A polymer having a carbon-carbon double bond as a main chain, decomposed by oxidative cleavage of the carbon-carbon double bond to reduce the molecular weight, and an alkoxysilyl group represented by the following formula (A) A system comprising a trifunctional molecule having a structure of a base, when the acid is basic, the acid basicity is changed so as to be acidic, and in the case of basic, the decomposed polymer and the trifunctional molecule are changed. To obtain a modified polymer having an alkoxysilyl group introduced into the main chain.

However, in formula (A), R ¹ , R ² and R ³ each represent an aldehyde group or a carbonyl group, and R ⁴ represents an alkyl group having 1 to 10 carbon atoms. The method for producing a modified polymer according to claim 1, wherein the decomposed polymer includes a structure represented by the following formula (1) at a terminal.

However, in the formula (1), ^{R 5} represents a hydrogen atom or a methyl group.   A trifunctional molecule having an alkoxysilyl group represented by the formula (A) in its structure is obtained by oxidative cleavage of a carbon-carbon double bond of a trifunctional molecule having at least one vinyl group. The method for producing a modified polymer according to claim 1 or 2. 4. The modified polymer according to claim 1, wherein the modified polymer has in the molecule at least one type of bond structure represented by the following formulas (2) to (5). A method for producing the modified polymer according to 1.
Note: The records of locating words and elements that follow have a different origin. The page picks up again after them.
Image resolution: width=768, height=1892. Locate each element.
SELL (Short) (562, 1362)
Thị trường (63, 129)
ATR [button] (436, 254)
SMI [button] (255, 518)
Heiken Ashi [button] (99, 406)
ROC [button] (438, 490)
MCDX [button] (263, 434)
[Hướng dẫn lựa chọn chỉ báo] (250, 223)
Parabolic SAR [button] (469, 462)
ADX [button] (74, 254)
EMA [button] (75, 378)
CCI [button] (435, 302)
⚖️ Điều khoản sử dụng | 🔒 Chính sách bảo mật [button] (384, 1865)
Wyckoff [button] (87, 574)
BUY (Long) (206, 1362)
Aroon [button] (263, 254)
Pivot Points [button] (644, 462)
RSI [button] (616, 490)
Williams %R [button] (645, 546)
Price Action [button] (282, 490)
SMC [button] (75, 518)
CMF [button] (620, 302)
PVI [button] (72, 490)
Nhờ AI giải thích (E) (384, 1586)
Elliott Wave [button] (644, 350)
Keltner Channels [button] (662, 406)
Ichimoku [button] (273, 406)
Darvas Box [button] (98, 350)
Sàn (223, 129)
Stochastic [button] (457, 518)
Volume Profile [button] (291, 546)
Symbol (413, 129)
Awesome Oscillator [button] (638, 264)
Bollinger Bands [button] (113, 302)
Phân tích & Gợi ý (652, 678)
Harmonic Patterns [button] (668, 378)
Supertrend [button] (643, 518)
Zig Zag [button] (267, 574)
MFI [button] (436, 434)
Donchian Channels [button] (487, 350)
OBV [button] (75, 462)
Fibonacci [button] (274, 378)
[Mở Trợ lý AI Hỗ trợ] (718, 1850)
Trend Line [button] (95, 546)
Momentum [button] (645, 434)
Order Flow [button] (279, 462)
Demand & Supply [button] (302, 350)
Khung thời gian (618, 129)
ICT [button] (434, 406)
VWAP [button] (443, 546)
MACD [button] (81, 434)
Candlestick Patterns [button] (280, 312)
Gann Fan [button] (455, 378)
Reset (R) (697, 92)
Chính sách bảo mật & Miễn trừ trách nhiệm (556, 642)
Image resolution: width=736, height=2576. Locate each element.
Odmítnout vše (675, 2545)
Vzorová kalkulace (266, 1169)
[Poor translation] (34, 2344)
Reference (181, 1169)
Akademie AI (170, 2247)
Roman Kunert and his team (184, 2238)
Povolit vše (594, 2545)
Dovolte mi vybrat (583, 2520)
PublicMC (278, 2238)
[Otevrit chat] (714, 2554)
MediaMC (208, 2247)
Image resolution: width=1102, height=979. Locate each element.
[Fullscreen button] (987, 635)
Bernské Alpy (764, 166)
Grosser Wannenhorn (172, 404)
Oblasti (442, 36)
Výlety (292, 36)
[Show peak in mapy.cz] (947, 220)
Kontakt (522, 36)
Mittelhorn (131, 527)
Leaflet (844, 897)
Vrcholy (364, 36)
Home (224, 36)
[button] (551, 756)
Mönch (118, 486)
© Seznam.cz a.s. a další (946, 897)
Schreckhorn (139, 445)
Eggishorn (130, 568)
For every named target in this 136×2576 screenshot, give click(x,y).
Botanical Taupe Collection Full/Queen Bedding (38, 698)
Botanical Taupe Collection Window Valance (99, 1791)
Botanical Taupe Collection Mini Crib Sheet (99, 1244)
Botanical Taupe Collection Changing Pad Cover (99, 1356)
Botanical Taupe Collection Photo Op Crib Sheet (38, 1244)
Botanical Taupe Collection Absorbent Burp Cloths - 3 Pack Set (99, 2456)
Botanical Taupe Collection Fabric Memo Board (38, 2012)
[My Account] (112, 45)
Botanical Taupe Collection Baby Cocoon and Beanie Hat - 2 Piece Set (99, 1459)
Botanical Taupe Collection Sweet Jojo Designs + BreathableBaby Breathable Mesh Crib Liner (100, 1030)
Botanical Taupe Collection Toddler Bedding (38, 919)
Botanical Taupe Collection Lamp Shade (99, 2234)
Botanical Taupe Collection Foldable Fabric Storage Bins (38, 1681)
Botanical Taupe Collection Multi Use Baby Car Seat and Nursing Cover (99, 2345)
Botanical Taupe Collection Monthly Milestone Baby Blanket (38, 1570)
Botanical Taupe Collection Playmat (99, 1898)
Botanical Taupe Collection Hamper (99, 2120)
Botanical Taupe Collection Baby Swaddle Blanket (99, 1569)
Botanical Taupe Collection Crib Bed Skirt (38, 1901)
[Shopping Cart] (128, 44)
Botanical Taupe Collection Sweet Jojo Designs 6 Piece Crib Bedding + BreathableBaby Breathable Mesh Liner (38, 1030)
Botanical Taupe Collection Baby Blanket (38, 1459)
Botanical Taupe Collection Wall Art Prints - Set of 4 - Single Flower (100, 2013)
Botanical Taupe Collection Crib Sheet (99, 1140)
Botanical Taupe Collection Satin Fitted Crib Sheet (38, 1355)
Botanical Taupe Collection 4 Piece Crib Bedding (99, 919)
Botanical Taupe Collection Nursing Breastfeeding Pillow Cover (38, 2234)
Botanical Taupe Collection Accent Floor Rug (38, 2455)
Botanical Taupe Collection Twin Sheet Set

However, in the formula (2) ~ (5), R 4 represents an alkyl group having 1 to 10 carbon atoms.   The method for producing a modified polymer according to any one of claims 1 to 4, wherein the carbon-carbon double bond is oxidatively cleaved using periodic acid.   The method for producing a modified polymer according to any one of claims 1 to 5, wherein the reaction system is an aqueous emulsion.   The method for producing a modified polymer according to any one of claims 1 to 6, wherein the polymer having a carbon-carbon double bond in the main chain is a diene rubber polymer.   The method for producing a modified polymer according to claim 7, wherein the diene rubber polymer is natural rubber or synthetic isoprene rubber.   The method for producing a modified polymer according to any one of claims 1 to 8, wherein 1 to 5 mol% of an alkoxysilyl group is introduced into the polymer main chain. A diene polymer having a linking group containing at least one of the bonding structures represented by the following formulas (2) to (5) in the molecule, wherein diene polymer chains are linked via the linking group .

However, in the formula (2) ~ (5), R 4 represents an alkyl group having 1 to 10 carbon atoms.   The diene polymer according to claim 10, wherein the diene polymer chain is a diene rubber polymer chain.